Justin is a member of The Motley Fool Blog Network -- entries represent the personal opinion of the blogger and are not formally edited.
Seagate Technology (NASDAQ: STX) reported strong 2QF12 results and gave blowout guidance. The shares are up more than 22% on the beat. The company was one of Barron’s 10 stocks for 2012 and I gave my praise for their recommendation here. Since the beginning of the year, the stock is up more than 50% and investors that followed that advice have been well rewarded. I likely wouldn’t recommend buying into the name now, but would instead take a neutral view of the stock. I think it will continue to bleed up and outperform the market thanks to recent industry dynamics.
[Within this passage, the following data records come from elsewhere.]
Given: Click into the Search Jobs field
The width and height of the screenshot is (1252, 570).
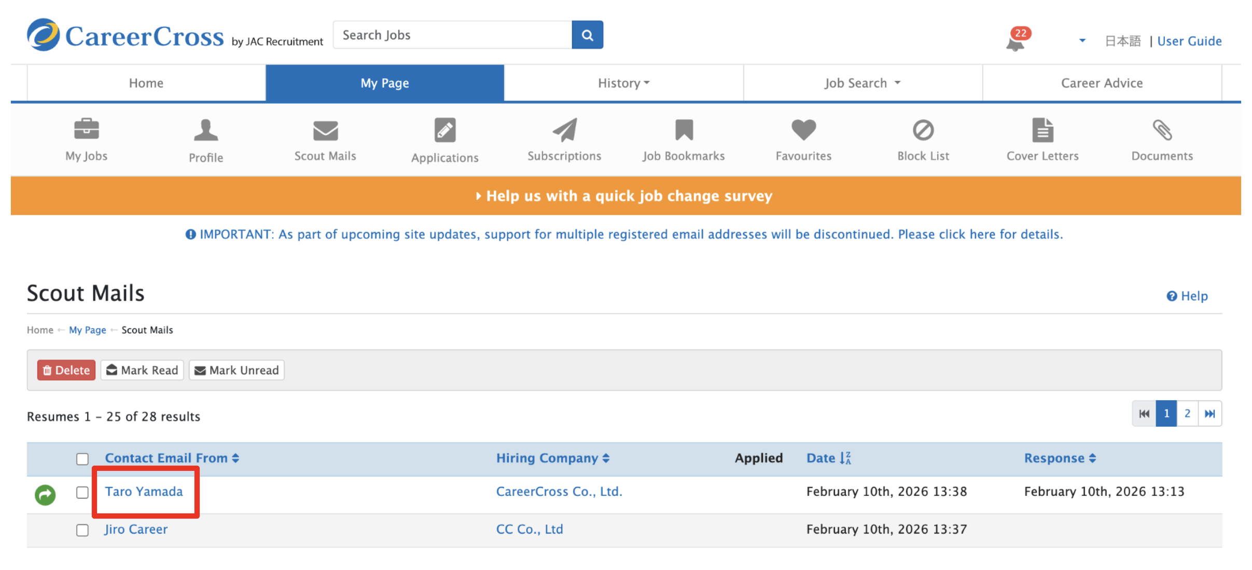Looking at the screenshot, I should pyautogui.click(x=452, y=35).
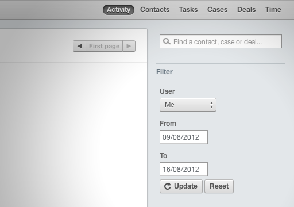Open the Contacts tab
Screen dimensions: 294x207
click(x=154, y=10)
The company is a leader in the hard disk drive market, which is used in PCs, servers, laptops, and some entertainment devices. 2QF12 EPS came in at $1.28 compared to $0.31 a year earlier. Revenue guidance for calendar 2012 was a whopping $20 billion, a notable upside to consensus estimates at $17.5 billion. This essentially stems from unsustainable pricing due to supply disruptions caused by the Thailand floods.
There are essentially two forces pulling in opposite directions regarding the outlook for the company. First off is the serious industry consolidation. Seagate just completed its purchase of Samsung Electronics HDD business and competitor Western Digital (NASDAQ: WDC) bought Hitachi Global Storage Technologies. This makes Western Digital a much more formidable competitor in Seagate’s enterprise division, but it essentially creates a duopoly. I would expect pricing to be rational going forward.
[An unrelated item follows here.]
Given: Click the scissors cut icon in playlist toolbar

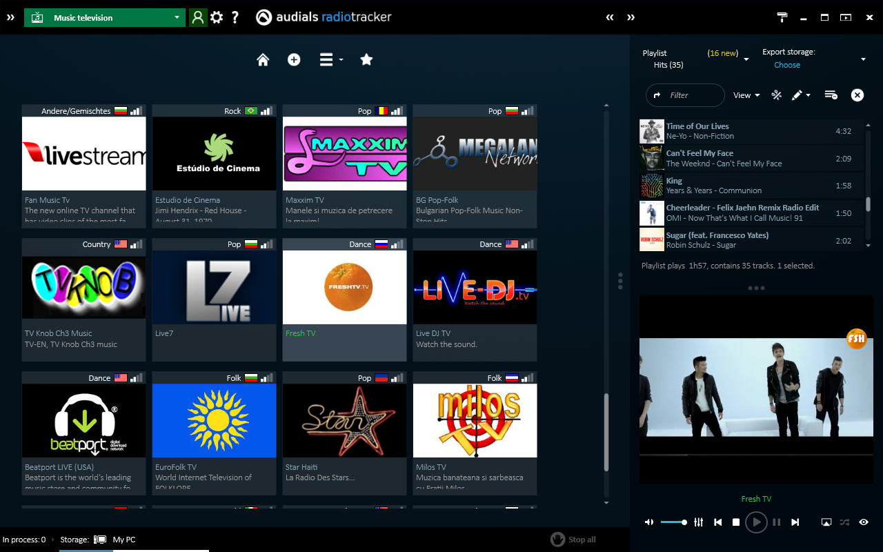Looking at the screenshot, I should point(776,95).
The second dynamic is the technological destruction potential in the HDD market. Eventually solid state drives (SSDs), which cost more than 5 times the price of HDDs will become more competitive and their performance advantages will warrant a transition in the industry. This is a real threat to the company.
Fundamentally speaking, I would give Seagate a neutral-plus rating. The price-to-earnings ratio is at 11x and in-line with ten-year averages. The price-to-sales ratio at 1x is also in-line with ten-year average and right in the middle of the range of 0.5x to 1.5x. That is the neutral component.
The plus component is the dividend story. The company pays an above average 3.87% yield. They have a solid dividend growth profile with a five-year average growth rate of 14%. The payout ratio is also a modest 13%. While this is a very cyclical, commodity-like business, there is plenty of opportunity to increase dividends to shareholders with such a large margin of safety built into the payout ratio.
Investors should tread carefully with Seagate. I personally think the tail - high prices in near-term and SSD fears further away than expected - will be longer than consensus expectations. The valuation story is moving toward neutral from undervalued and I think it will maintain that momentum until it eventually reaches overvalued levels later this year. That would be an ideal time to sell. Having said that, I can’t argue with those that think 50% upside in a month in a commodity-like business is good enough.